### What you have to do
The lines below starting at the line containing "Where should I click to: Click the NUM6" and ending at the line containing "Image resolution: width=947" are to be repeated exactly, with both ends kept and nothing else added.

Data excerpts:
Start of Block
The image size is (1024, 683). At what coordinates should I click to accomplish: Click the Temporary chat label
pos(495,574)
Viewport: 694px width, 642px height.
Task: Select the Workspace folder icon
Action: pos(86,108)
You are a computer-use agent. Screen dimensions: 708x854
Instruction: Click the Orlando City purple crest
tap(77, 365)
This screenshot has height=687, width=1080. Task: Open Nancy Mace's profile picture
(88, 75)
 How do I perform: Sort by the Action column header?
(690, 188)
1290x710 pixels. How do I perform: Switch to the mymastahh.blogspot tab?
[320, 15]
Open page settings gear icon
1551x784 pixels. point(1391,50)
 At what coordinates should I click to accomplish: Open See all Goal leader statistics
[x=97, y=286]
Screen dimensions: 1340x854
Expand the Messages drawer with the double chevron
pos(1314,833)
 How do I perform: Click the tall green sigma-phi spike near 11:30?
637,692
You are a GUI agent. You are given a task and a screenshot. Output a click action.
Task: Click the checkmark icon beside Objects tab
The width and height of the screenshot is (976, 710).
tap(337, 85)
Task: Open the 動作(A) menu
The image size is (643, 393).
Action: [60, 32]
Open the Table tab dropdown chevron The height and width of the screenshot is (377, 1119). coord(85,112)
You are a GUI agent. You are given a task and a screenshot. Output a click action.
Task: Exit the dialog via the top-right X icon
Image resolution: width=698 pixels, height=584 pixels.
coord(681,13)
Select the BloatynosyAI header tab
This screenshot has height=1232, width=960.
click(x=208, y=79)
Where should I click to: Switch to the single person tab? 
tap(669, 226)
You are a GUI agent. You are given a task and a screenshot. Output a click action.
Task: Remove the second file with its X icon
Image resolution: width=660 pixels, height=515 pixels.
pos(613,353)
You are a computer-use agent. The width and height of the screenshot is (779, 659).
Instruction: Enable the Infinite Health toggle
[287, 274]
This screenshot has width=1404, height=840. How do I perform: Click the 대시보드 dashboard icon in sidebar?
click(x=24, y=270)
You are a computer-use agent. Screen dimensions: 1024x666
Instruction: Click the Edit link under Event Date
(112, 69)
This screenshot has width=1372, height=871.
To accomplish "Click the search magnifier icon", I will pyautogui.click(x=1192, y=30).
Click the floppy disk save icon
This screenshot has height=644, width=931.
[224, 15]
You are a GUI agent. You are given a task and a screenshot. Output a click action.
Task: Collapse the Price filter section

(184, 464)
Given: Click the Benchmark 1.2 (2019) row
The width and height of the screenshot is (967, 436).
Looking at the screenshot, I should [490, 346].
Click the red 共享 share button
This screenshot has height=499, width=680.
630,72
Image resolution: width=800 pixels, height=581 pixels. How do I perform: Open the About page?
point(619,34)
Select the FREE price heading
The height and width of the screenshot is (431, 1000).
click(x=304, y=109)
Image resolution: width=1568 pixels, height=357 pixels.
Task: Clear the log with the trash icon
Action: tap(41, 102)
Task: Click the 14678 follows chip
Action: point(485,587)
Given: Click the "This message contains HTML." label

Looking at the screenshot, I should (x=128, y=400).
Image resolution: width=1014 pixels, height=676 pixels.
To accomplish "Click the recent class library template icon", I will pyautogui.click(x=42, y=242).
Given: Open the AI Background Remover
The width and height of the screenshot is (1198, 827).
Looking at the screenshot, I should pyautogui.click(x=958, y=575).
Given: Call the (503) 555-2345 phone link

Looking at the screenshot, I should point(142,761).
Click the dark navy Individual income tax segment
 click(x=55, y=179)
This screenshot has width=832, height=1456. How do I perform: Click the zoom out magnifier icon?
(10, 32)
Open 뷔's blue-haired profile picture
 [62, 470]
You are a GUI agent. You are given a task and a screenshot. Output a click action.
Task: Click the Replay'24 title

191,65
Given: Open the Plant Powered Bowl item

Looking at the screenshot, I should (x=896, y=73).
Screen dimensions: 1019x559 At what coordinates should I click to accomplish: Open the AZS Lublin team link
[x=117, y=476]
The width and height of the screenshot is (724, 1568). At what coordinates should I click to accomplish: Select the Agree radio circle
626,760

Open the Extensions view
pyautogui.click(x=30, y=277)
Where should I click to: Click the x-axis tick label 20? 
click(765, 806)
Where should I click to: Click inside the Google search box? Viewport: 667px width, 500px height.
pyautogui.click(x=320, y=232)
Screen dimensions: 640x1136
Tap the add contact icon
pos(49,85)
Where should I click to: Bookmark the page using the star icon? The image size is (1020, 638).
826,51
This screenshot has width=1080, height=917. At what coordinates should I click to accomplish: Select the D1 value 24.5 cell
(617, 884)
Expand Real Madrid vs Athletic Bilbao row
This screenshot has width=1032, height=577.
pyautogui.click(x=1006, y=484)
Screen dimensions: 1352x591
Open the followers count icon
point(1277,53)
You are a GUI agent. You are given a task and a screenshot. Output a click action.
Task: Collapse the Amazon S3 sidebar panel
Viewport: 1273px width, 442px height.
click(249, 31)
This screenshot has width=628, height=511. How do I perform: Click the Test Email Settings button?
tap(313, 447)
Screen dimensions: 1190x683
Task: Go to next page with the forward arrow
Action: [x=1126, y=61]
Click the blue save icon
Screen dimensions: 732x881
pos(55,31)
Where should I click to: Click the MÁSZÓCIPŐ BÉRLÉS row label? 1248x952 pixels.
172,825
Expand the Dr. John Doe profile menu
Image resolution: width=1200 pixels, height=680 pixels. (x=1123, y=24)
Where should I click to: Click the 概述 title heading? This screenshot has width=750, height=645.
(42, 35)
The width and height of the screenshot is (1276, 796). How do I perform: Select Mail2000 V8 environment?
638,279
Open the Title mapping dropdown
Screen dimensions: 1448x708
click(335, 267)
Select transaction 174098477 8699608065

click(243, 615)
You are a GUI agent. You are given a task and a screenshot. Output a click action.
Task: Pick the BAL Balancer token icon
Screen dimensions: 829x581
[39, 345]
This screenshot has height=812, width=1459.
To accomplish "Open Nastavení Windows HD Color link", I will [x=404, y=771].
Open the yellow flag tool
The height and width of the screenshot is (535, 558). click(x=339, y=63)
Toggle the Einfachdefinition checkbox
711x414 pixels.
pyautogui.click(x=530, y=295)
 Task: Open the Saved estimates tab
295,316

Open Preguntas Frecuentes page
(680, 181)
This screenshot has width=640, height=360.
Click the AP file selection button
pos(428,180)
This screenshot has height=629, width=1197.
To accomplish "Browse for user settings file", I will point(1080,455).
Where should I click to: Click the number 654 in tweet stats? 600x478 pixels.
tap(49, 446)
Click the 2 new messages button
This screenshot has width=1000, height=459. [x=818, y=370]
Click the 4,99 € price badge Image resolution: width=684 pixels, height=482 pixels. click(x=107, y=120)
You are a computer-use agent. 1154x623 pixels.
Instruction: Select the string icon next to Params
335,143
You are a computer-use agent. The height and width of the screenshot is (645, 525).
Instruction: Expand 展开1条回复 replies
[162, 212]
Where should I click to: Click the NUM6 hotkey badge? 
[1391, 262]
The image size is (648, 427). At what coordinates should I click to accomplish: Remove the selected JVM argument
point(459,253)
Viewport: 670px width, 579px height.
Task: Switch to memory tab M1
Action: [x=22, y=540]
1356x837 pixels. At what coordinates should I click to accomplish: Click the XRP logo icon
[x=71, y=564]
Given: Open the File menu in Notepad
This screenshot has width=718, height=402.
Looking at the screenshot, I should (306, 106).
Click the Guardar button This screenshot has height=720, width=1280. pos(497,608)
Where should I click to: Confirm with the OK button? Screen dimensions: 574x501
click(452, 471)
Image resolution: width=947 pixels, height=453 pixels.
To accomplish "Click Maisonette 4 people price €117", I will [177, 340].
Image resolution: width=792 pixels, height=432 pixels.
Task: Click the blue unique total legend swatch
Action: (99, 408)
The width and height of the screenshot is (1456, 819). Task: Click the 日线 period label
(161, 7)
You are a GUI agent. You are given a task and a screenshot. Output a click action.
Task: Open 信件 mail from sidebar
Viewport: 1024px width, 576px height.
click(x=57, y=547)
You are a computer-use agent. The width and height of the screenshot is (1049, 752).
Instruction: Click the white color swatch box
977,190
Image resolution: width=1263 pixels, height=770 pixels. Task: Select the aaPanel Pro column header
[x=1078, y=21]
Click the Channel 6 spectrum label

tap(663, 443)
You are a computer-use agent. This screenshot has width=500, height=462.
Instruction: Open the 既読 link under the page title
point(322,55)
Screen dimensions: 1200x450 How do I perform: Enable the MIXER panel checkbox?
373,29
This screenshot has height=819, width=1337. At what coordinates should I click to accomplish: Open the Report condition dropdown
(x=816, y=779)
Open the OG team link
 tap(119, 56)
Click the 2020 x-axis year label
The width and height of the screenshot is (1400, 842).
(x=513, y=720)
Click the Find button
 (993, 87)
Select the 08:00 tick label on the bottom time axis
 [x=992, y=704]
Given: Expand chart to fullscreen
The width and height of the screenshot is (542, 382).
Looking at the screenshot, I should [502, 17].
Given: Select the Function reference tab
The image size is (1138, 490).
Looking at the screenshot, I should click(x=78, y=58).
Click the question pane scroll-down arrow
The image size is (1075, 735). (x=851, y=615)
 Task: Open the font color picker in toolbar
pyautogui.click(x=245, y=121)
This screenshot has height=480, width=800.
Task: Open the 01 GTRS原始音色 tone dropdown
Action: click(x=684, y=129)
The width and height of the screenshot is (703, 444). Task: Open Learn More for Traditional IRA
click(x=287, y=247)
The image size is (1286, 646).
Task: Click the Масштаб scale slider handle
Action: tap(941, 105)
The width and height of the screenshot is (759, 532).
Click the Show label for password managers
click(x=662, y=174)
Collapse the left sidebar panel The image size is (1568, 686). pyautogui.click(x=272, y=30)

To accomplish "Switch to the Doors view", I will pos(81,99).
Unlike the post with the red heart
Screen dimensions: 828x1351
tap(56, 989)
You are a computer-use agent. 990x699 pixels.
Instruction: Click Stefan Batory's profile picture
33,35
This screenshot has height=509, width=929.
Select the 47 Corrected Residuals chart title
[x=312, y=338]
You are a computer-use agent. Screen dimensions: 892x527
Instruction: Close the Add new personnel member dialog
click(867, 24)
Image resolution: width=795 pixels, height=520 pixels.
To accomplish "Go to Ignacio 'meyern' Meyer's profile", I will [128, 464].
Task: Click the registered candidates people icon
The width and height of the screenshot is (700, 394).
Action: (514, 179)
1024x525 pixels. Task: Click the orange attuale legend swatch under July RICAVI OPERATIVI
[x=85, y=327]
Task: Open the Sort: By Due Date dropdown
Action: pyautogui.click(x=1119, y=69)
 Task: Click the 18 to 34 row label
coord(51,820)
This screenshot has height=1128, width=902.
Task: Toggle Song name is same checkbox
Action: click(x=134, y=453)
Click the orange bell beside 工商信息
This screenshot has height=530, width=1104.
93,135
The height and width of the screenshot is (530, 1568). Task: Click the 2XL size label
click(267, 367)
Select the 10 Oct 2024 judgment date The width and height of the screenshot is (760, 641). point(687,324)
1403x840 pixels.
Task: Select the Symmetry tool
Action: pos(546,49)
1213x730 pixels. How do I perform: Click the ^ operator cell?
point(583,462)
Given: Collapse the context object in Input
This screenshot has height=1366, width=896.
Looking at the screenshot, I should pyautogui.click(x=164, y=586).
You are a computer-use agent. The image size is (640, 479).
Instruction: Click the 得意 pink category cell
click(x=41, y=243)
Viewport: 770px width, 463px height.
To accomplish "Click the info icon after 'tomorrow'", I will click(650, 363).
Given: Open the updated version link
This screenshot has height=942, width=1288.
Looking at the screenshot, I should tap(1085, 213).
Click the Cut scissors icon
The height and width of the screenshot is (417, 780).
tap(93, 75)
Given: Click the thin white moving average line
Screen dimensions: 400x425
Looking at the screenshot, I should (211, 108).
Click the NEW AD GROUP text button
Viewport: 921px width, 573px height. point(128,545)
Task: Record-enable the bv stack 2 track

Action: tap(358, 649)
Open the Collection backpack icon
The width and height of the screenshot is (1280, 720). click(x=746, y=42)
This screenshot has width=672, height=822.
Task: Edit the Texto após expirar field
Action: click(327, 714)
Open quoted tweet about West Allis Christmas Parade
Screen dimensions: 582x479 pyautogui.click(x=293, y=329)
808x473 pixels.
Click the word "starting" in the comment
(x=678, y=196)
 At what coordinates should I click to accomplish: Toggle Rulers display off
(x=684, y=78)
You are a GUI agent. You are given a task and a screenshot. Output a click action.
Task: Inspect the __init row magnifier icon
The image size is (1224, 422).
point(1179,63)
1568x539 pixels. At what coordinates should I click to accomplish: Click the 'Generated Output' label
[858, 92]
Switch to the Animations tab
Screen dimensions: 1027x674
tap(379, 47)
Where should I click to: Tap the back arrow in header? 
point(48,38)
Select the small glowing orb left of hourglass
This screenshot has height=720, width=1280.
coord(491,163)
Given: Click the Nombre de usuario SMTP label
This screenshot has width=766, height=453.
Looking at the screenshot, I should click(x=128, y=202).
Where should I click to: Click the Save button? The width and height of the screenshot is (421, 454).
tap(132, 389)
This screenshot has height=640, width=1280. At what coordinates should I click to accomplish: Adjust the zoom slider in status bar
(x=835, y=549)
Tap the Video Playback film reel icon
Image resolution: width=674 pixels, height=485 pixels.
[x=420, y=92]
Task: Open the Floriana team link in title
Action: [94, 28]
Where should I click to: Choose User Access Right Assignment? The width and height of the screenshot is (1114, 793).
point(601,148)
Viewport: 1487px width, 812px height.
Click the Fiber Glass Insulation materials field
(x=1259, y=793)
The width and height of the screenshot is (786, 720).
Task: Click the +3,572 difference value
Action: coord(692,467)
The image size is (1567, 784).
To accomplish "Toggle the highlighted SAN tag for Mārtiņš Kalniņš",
End of Block
### Response area
Where should I click to: Click the NUM6 hotkey badge? 
[1391, 262]
The image size is (648, 427). At what coordinates should I click to accomplish: Remove the selected JVM argument
point(459,253)
Viewport: 670px width, 579px height.
Task: Switch to memory tab M1
Action: [x=22, y=540]
1356x837 pixels. At what coordinates should I click to accomplish: Click the XRP logo icon
[x=71, y=564]
Given: Open the File menu in Notepad
This screenshot has width=718, height=402.
Looking at the screenshot, I should (306, 106).
Click the Guardar button This screenshot has height=720, width=1280. pos(497,608)
Where should I click to: Confirm with the OK button? Screen dimensions: 574x501
click(452, 471)
Image resolution: width=947 pixels, height=453 pixels.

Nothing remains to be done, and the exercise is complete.